One of the easiest ways to mess up on our diet is to give into the old fashioned snack-attack. This can be particularly tempting in this age of quarantine when many of us are at home, under a lot of stress and the kitchen is only a few steps away. The reason snacking can get us in trouble is it is easy to chose quick and easy choices that are high in carbs, sugar, and salt with little nourishment to help us get through the day. We can also load up on coffee and other types of caffeine in what we think will give us a rush but actually does the opposite and brings us crashing down.
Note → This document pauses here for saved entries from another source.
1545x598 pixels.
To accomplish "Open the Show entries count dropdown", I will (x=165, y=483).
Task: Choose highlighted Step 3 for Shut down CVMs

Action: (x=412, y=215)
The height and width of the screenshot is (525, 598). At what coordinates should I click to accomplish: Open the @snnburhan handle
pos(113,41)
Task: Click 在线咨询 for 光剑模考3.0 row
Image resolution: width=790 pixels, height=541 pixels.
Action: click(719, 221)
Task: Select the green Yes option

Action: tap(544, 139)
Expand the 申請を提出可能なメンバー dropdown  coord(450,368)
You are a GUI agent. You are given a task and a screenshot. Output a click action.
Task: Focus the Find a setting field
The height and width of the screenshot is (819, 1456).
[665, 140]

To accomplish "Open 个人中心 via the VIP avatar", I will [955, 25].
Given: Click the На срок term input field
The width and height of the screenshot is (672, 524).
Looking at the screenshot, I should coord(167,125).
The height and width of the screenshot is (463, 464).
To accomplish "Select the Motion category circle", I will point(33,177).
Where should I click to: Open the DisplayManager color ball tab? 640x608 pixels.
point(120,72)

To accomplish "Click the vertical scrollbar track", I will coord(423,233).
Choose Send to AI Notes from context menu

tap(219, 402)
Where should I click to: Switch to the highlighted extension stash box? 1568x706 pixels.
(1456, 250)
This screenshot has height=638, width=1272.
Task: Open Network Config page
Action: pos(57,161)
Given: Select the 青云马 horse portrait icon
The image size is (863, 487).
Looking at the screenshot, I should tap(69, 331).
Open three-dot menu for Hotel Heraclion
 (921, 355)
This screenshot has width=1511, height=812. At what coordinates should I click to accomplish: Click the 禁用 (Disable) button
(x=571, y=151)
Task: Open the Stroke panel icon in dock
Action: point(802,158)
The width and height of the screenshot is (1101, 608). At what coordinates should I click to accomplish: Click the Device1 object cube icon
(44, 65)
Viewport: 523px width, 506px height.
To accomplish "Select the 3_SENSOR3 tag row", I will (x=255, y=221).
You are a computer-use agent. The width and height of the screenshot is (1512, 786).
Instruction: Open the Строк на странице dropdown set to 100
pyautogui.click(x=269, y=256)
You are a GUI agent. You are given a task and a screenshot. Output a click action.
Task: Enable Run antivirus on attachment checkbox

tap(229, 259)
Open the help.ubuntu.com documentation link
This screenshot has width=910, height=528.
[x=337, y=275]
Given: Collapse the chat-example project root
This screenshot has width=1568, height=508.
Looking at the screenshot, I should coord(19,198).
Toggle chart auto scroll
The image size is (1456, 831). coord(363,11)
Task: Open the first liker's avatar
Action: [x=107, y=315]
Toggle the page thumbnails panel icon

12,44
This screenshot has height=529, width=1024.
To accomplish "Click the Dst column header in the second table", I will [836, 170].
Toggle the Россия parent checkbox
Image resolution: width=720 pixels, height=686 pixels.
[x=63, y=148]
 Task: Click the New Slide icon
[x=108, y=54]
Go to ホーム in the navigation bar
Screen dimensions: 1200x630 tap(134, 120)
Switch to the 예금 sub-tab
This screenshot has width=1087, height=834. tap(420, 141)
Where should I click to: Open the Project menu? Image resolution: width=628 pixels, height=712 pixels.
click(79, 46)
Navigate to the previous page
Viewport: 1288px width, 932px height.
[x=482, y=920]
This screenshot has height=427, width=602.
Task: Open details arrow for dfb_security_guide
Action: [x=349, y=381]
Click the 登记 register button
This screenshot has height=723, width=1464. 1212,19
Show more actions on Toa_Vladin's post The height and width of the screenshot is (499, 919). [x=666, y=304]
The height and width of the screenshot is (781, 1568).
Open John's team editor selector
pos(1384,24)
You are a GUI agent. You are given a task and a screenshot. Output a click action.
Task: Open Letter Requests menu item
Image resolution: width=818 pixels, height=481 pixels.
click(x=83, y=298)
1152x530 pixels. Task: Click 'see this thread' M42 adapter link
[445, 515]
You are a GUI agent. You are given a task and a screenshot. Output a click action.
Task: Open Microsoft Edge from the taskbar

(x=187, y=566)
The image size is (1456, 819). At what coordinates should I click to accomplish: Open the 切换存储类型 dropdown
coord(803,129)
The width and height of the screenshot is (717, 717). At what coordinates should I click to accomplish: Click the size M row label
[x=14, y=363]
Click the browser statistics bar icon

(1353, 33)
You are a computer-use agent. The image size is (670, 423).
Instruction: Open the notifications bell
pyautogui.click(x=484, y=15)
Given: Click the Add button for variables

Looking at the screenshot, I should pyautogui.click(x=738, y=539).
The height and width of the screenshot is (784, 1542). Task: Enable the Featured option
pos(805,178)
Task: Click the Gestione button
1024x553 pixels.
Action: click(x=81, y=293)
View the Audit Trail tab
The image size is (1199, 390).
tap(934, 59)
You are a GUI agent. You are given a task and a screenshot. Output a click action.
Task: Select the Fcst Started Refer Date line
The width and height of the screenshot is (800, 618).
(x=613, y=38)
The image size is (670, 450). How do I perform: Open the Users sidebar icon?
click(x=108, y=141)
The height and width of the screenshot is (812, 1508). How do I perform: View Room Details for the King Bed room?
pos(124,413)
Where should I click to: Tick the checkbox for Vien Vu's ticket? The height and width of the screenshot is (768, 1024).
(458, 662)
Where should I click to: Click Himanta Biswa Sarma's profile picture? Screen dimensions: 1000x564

But what if it didn’t have to be like this? What if we could snack better? If we can figure out a way to do so than it will not only help us with our fitness goals but increase our energy and help us to be better employees whether working from home or not.

Here are some suggestions for snacking better:

  1. Prepare fruits and vegetables ahead of time so they are ready when you need a snack. This is as easy as cutting celery, cucumber, bell pepper into strips, peeling the vein off of sugar snap peas, washing and cleaning fresh fruit so it’s there for the snacking!
  2. Pick fruit and vegetables at a farm or farmers market so that it actually tastes good when you are looking for a snack. It’s very disappointing when you take the time to peel an orange or apple only to find out it is bland and doesn’t taste very good. If we purchase our fruit and vegetables from local farmers there is a better chance it is in season and will taste better.
  3. Drink water whenever possible. Pretty much every other fluid we like to drink is wasted calories and diet drinks are not good for the body. If you need flavor try adding lemon or lime (or both!) and it should do the job well.
  4. Make yummy dips. One of my favorite parts of snacking is delectable chips and dip. Well, we can make this experience healthier by working in good fats like guacamole with avacodo in it or a salsa with fresh vegetables and fruit. Yogurt can be a good dip for fruit or even dark chocolate can be good for a small snack.
  5. Speaking of yogurt eating Greek yogurt with fruit and a little honey can be a wonderful snack loaded with calcium, potassium and protein. Make sure you don’t get the yogurts that are high in sugar but look for full-fat Greek yogurt or something close at your grocery store.
  6. Peanut butter can be your friend. The traditional peanut butter and jelly sandwich may be too sweet and heavy for a snack but apple slices or celery (ants on a log anyone?) make for a great snack. Peanut butter has been shown to increase HDL (good) cholesterol and reduce the LDL bad cholesterol. The creamy or crunchy peanut butter mixed with a tart fresh apple is delicious!
  7. Make your own snacks is the way to go! One of the great parts of making your own chips, popcorn and chocolate treats is you get to control what goes in. For example, if you pop your own popcorn than you control the salt, butter, and other additives that can make it unhealthy as a snack. And homemade is even better tasting so it’s a win-win situation in the end.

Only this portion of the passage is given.